Aufgabenstellung
Nennen Sie alle Gerichte und Personen, die im folgenden Lesetext erwähnt werden.

Lesetext
Unter diesen Umständen ist mit dem Landgericht davon auszugehen, dass der Beweis des Ursachenzusammenhangs nicht zu führen ist. Beweiserleichterungen sind nicht anzunehmen. Für grobe Behandlungsfehler ist nichts ersichtlich; zwar hält der Sachverständige D. die Nichtbeachtung der Stoffwechselstörung der Antragstellerin zu 1 für fehlerhaft, weist aber gleichzeitig auf die große Seltenheit des Gendefekts hin, nach dem routinemäßig auch nicht gesucht werde. Auf unterlassene Risikoaufklärung lässt sich der Anspruch gleichfalls nicht stützen, weil auch für eine Haftung in diesem Bereich der Schaden Folge der eigenmächtigen Behandlung sein muss und davon - auch im Rahmen des anwendbaren § 287 ZPO - nicht auszugehen ist.

Bereitgestelltes Material
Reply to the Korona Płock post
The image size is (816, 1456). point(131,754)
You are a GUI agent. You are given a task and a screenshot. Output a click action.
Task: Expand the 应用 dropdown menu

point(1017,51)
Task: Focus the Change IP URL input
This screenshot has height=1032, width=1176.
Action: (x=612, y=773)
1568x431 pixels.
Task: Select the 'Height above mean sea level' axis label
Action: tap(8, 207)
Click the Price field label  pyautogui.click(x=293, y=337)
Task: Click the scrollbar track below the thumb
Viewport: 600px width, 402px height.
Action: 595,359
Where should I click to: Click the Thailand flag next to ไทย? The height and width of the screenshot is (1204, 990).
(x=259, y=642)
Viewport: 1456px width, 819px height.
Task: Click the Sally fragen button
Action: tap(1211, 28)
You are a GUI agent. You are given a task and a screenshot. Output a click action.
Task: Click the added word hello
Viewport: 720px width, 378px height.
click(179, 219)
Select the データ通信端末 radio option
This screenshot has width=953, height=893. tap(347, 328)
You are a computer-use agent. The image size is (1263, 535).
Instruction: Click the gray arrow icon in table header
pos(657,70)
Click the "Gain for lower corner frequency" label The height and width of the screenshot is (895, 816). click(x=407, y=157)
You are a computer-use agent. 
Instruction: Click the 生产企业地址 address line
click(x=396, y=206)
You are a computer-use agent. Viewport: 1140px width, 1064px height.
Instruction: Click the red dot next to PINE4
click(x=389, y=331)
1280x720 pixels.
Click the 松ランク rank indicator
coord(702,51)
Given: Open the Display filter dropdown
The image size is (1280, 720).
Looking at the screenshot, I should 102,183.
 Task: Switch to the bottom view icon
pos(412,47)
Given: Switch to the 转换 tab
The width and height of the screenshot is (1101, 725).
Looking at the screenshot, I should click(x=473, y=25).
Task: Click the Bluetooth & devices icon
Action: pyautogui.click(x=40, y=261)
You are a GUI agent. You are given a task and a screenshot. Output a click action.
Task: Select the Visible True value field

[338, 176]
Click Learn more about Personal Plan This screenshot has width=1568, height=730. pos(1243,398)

Ihre Lösung
das Landgericht, der Sachverständige D., die Antragstellerin zu 1